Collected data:
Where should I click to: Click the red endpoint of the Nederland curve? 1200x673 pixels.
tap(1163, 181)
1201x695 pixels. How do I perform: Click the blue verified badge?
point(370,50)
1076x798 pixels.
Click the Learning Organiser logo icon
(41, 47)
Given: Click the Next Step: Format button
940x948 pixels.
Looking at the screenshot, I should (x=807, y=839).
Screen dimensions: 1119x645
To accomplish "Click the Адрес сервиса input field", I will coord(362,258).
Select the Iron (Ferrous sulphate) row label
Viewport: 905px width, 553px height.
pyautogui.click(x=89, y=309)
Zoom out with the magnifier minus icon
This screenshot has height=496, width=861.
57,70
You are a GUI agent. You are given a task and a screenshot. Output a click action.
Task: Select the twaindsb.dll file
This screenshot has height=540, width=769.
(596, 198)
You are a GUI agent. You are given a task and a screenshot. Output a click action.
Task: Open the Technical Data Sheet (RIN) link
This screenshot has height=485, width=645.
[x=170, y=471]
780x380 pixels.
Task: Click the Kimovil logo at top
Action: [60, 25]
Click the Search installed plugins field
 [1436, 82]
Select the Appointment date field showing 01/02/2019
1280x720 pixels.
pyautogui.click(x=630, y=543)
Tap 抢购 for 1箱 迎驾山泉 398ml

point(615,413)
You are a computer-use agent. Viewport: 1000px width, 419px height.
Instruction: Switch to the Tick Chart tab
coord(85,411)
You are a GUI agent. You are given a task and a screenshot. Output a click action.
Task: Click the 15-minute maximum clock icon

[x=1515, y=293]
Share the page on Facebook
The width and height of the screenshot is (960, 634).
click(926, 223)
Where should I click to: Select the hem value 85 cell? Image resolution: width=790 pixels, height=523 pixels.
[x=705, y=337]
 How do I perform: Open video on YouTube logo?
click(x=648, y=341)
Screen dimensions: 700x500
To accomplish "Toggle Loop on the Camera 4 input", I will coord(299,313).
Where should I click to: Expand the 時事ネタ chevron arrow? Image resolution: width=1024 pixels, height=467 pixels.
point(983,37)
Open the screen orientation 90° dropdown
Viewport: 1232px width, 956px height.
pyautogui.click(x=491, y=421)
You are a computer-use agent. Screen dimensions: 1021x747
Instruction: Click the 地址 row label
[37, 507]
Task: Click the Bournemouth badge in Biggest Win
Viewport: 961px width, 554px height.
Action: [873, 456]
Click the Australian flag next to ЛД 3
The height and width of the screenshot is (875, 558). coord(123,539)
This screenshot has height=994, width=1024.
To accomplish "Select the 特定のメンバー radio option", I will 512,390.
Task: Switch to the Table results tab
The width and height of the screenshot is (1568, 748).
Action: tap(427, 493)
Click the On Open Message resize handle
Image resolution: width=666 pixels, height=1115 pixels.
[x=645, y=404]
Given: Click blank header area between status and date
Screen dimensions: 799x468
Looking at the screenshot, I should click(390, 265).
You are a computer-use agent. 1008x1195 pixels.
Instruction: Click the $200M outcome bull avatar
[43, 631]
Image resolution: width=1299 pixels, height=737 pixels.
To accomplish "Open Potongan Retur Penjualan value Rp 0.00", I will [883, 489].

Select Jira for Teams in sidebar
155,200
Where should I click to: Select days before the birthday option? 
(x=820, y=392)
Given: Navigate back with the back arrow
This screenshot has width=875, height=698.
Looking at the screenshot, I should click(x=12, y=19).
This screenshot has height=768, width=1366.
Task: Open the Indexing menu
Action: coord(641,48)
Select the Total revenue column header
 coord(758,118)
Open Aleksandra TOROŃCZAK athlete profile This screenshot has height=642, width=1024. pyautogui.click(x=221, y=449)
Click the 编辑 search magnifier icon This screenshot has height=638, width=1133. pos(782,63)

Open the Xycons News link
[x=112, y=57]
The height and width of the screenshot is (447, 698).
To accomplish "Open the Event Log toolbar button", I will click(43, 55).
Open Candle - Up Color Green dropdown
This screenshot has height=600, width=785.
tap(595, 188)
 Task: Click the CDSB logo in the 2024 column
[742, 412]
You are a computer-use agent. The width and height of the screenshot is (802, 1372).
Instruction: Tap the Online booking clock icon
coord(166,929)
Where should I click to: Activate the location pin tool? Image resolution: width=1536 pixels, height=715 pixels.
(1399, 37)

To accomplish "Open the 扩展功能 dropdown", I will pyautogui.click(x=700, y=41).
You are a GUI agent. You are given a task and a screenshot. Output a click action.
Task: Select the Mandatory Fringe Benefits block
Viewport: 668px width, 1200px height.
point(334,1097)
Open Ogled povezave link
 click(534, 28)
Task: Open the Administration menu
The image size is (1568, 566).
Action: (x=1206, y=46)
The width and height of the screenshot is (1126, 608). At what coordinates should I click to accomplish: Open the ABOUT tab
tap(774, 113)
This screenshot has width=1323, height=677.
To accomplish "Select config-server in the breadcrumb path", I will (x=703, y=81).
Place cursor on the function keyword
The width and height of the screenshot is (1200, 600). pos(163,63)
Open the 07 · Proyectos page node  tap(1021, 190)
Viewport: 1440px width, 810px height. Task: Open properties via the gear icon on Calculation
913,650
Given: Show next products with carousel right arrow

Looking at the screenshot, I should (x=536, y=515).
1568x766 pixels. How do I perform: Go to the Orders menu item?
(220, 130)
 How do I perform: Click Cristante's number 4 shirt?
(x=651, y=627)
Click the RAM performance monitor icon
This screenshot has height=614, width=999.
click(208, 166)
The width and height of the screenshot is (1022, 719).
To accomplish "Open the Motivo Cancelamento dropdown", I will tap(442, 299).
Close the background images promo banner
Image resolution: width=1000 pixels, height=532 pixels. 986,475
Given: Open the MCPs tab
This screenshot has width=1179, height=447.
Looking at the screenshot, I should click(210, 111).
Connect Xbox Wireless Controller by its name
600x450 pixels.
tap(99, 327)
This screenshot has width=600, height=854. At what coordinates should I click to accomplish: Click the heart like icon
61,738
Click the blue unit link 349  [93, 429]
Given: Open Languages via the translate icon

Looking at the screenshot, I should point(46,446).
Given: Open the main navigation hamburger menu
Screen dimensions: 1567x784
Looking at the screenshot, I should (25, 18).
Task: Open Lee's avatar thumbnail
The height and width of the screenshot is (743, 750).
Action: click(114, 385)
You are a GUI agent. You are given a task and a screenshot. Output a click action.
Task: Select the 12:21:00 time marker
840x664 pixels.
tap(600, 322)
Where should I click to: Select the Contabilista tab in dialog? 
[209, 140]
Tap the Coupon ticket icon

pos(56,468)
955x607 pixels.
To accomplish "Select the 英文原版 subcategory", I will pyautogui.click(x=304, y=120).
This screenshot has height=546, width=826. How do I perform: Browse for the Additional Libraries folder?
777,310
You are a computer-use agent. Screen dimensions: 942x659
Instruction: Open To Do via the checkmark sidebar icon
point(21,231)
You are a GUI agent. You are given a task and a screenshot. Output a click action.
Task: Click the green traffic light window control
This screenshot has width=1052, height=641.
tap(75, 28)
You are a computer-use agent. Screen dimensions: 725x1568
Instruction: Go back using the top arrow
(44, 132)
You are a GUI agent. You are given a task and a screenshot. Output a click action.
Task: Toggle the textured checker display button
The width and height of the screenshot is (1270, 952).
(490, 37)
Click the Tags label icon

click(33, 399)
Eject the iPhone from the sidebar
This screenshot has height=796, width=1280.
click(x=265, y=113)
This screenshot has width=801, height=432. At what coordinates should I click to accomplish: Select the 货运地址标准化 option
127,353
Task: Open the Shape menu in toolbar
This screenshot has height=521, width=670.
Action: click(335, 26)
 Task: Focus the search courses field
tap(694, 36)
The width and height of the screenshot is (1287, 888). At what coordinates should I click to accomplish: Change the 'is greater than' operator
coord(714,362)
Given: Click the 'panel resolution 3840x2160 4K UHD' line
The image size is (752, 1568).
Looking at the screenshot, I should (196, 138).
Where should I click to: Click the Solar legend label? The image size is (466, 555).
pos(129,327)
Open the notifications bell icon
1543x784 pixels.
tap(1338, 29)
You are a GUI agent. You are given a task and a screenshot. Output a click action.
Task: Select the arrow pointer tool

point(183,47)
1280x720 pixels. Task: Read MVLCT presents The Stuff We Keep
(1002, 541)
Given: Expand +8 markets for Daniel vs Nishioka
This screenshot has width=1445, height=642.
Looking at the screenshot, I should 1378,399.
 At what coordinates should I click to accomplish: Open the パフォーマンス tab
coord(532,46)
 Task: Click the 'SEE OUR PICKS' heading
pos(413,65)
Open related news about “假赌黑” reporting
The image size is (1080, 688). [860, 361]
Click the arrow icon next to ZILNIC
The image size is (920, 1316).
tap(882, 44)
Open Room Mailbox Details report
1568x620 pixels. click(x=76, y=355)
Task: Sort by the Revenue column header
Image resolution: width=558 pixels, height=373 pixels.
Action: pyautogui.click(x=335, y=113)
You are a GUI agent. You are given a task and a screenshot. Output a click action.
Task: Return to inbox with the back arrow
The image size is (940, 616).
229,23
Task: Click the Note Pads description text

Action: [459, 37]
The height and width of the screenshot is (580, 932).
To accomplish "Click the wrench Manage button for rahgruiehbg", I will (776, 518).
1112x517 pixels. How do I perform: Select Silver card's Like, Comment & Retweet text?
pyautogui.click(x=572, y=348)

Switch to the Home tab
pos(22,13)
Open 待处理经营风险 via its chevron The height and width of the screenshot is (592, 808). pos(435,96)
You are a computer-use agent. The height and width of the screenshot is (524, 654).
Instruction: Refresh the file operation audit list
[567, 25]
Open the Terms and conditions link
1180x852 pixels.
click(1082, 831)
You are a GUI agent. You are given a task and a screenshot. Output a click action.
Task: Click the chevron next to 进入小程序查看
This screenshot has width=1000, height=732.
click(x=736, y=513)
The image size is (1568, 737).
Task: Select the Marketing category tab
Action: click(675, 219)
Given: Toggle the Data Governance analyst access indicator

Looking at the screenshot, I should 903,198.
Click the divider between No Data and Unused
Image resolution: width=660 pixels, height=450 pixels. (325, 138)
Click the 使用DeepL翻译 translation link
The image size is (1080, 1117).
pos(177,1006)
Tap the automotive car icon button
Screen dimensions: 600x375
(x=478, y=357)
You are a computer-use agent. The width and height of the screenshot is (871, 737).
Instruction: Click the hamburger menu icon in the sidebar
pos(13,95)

■ **THE TASK**
Would you filter the records and copy out each line containing "button"?

■ **ANSWER AREA**
Given: Click the Next Step: Format button
To accomplish "Open the Event Log toolbar button", I will click(43, 55).
Task: Toggle the textured checker display button
To accomplish "Click the wrench Manage button for rahgruiehbg", I will (776, 518).
Tap the automotive car icon button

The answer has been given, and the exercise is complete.